Releasing the Fear of Death

I used to fear death. But not anymore. Today, I fear nothing.

I used to fear death because there was an unknown. I’m a planner. And there’s nothing worse for an agenda carrying, iPhone calendar-syncing girl than the unknown.

Death is about as unknown as you can get. Think about it. Who can really tell us what will happen after death? Sure, if you’re religious, then you’ll re-tell stories based upon what’s written in holy books. But you cannot say, unequivocally what will happen when you die. And it was because of this lack of information that I was afraid.

I used to frequent mediums quite a bit. They claimed they could speak to my spirit mother. I believed them. Not just because I wanted to believe them, but rather, because they would often re-tell information one could only know if they lived with me or in my head. I trusted one in particular, so I decided to ask her opinion.

“So what happens when you die?”
“Well, you float around and visit your loved ones.”

That seemed a bit strange to me. If I were to die tomorrow, the last thing I would want to do is hang around my living family members all day. I think I’d rather go visit places that I didn’t get to when I was alive. Like the Taj Mahal. The Taj Mahal would be a nice place to visit in spirit form. My great aunt sitting on her couch watching The Price is Right? Not so much.

I feared death so much that I made my husband promise to come back and haunt me should he die first. To be fair, I told him I’d do the same (on my way to the Taj Mahal).

He was confused, yet willing. “What do you want me to do when I come back?”

WHAT THE EXERCISE ASKS | Write the next part of the essay about releasing the fear of death, beginning after the husband's question about what to do when he comes back.

INFORMATION SHOWN |
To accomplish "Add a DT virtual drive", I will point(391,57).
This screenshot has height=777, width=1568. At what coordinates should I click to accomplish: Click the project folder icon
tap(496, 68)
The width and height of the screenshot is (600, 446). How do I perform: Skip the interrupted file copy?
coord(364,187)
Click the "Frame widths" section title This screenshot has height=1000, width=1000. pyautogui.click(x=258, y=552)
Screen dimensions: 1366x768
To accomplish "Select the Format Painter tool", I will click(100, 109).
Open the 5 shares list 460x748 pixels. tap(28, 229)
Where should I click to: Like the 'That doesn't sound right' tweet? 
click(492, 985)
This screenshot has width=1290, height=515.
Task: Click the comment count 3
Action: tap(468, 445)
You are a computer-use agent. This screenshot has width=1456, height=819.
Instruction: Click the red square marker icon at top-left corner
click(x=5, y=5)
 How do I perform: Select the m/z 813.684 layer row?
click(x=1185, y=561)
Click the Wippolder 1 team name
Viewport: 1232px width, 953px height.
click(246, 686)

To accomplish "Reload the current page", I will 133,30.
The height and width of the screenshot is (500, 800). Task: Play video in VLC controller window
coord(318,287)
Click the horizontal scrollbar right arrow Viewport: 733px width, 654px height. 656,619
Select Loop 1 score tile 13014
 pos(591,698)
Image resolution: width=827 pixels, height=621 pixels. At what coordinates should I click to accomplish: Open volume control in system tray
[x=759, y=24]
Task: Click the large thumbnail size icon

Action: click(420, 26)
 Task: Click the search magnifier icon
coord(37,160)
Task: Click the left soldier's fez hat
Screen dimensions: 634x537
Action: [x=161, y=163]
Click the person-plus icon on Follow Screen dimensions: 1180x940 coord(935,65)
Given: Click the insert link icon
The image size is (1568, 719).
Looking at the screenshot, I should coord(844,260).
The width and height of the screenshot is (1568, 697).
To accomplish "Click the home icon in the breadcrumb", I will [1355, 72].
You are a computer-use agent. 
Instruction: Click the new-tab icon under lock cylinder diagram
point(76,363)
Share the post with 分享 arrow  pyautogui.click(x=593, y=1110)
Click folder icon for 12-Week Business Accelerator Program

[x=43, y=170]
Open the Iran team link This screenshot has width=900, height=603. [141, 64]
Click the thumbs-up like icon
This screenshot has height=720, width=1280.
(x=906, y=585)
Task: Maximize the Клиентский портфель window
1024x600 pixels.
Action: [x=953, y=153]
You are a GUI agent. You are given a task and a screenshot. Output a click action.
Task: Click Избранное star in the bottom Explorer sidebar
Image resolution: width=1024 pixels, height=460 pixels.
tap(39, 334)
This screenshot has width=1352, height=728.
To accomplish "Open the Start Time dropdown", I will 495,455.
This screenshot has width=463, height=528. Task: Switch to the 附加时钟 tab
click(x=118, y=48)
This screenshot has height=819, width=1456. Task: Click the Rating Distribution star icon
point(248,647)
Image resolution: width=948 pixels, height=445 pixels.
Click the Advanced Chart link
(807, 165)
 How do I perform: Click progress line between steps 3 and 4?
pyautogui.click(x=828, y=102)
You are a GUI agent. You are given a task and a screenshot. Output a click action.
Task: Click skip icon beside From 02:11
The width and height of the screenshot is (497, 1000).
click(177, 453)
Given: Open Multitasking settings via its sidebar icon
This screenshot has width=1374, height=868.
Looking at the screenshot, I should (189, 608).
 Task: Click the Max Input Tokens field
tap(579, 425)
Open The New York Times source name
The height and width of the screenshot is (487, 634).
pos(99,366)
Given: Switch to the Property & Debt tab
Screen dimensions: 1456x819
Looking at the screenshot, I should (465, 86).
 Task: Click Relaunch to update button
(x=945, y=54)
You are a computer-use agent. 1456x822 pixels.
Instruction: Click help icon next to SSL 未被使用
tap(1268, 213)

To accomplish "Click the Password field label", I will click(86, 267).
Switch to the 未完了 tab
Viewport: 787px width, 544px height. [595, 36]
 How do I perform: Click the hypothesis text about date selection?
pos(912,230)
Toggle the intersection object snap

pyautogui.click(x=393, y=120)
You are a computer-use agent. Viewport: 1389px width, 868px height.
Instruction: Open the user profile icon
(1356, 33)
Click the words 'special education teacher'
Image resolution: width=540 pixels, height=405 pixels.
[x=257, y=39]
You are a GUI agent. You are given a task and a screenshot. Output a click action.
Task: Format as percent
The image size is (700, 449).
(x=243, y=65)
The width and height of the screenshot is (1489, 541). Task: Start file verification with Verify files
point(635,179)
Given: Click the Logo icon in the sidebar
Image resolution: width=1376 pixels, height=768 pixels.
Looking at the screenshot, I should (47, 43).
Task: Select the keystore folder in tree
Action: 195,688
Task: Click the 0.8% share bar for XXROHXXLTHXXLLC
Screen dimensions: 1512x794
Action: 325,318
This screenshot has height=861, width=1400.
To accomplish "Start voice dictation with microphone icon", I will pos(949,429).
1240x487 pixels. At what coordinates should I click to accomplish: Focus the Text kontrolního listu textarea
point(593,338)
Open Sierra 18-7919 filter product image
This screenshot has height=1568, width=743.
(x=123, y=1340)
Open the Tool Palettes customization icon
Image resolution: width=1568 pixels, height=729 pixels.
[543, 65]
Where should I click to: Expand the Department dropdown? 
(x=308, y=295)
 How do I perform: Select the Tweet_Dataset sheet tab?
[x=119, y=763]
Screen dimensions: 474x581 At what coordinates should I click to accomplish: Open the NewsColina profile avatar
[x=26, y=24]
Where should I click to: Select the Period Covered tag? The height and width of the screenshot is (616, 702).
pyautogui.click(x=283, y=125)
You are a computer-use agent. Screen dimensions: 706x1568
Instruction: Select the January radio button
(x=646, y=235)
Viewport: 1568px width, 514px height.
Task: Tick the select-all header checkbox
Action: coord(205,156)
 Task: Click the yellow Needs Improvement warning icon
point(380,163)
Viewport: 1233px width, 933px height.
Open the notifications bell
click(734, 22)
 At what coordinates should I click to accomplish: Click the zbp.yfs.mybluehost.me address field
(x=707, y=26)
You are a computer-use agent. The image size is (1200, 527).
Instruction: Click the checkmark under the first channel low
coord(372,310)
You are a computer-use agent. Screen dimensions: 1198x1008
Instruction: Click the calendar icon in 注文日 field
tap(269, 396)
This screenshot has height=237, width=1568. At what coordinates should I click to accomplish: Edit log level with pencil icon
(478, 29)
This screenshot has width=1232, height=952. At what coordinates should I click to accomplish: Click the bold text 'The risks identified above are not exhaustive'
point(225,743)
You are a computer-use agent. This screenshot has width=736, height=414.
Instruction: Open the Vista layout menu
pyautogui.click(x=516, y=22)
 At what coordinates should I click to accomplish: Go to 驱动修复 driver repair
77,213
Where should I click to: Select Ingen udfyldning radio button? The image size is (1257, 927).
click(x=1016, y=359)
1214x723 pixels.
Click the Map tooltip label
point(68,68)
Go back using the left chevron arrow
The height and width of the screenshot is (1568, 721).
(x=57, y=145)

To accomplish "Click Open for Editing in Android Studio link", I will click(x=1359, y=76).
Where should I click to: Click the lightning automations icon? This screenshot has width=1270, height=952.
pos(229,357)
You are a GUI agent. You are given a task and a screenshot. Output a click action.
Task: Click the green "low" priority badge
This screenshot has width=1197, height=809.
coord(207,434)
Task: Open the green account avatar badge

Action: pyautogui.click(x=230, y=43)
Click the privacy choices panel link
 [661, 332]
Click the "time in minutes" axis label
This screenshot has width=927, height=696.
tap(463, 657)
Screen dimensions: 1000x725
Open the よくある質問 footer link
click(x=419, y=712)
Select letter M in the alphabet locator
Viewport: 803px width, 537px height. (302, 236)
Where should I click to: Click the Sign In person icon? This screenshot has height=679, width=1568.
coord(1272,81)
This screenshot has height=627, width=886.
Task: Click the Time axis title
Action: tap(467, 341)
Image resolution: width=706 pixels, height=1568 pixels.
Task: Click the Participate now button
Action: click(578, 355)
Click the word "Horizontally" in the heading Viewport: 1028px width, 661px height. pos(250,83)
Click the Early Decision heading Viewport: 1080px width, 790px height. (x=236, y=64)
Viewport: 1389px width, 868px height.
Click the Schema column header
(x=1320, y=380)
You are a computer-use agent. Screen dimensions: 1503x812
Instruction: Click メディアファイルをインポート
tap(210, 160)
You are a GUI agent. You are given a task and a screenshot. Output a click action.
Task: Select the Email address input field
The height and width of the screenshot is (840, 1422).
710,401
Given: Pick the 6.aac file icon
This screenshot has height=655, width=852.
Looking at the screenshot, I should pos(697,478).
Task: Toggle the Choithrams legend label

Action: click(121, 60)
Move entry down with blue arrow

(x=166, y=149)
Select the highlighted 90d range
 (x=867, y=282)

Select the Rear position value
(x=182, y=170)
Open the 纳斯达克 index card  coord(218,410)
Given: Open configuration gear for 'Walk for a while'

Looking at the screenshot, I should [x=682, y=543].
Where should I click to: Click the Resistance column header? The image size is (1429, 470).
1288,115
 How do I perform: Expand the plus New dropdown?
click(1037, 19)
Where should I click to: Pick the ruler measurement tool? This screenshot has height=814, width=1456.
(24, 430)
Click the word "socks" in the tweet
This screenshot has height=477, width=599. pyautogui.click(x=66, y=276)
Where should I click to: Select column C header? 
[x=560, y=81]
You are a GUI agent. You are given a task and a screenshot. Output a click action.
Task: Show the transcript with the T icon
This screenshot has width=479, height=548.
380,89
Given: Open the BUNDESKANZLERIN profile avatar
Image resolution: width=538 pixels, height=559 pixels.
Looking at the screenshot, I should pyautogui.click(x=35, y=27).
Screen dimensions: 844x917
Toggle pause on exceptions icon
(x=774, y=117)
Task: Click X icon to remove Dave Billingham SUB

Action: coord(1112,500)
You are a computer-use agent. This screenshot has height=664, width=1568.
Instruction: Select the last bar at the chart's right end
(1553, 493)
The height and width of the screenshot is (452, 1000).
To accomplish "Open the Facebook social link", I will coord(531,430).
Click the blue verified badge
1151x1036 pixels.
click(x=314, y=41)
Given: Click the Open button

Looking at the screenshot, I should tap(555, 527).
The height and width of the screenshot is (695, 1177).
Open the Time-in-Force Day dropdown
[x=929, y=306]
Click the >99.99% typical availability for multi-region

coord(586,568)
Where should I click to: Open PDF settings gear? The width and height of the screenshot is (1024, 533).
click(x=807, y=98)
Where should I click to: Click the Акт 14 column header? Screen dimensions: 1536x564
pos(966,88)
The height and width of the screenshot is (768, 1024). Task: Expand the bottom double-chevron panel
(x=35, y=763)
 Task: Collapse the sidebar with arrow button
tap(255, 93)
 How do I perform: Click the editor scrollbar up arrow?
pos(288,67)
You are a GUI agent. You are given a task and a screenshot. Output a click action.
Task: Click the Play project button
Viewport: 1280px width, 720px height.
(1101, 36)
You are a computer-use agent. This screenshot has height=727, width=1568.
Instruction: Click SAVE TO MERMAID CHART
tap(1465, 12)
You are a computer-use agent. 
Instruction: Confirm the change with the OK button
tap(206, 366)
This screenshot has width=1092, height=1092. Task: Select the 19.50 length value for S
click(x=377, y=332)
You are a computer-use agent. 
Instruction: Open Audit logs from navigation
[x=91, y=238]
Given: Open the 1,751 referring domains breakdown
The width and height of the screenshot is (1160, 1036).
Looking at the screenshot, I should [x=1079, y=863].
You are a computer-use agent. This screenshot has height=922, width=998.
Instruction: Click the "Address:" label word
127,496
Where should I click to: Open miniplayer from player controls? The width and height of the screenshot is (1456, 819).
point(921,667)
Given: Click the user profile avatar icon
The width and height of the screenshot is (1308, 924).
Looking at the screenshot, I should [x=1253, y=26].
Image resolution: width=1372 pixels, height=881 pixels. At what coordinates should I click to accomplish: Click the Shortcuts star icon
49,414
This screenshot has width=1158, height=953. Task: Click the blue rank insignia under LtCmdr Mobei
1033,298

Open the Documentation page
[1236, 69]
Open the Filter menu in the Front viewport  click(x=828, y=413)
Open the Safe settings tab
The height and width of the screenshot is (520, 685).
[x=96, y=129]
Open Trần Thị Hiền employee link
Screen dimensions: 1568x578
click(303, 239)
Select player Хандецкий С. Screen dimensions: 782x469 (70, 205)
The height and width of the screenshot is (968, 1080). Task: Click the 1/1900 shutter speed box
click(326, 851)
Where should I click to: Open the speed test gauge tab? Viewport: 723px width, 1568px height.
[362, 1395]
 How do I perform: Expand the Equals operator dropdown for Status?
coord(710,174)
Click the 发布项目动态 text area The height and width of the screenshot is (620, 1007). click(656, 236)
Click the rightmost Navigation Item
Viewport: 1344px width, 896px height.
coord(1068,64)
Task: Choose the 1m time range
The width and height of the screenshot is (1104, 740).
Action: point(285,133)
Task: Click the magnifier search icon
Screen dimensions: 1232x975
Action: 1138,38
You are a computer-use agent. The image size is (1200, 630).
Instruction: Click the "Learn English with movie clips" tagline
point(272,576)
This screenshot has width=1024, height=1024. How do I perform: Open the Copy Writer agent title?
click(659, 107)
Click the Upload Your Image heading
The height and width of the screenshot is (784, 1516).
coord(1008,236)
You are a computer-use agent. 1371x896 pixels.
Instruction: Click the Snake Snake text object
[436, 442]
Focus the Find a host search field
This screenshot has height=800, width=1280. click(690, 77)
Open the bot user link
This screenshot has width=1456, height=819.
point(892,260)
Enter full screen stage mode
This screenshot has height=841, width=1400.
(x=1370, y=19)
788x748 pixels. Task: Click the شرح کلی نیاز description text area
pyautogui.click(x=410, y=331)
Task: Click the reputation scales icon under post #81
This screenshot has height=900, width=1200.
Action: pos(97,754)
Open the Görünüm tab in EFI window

EXERCISE ANSWER |
“Just let me know what’s going on over there. You know…warn me. Do I need to go to church, or is what we did okay? It’s the least you can do, since I’ll be alive and all” I said.

He agreed.

One of my good friends is from South Carolina. When I told her that I was planning to be cremated, she shook her head violently.

“Girlll, that’s against our culture,” she warned.
“Huh? What do you mean?”
“We believe we might need our bodies later. So we have to bury them. We believe that when we’re raised from the dead, then we’ll need our bodies to travel.”
“Well, which body do you get?” I asked.
“Do you get the one you died in or do you get to choose? Cause I would want my 23 year-old body,” I joked.
She nodded in agreement and we shared a laugh.

I used to fear death. But not anymore.

I slowly began to release any fear after I heard an Einstein quote. He said that “Energy cannot be created or destroyed; it can only be changed from one form to another.” That’s true, right? Water can freeze, but it’s not destroyed. Even a caterpillar eats milkweed in order to be nourished and complete a metamorphosis; the milkweed isn’t destroyed though. It becomes a part of the caterpillar.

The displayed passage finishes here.